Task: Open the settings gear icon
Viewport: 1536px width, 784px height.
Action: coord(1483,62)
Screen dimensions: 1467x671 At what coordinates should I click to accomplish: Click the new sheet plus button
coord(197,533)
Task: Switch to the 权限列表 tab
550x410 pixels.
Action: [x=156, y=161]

------------------------

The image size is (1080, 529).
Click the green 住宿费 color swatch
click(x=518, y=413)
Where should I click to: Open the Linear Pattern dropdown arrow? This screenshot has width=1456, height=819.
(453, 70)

------------------------

Directions for this task
Tally the lines of the material above that contain the string "height", matching case exactly. Reply with the number only.

Answer for this exercise
2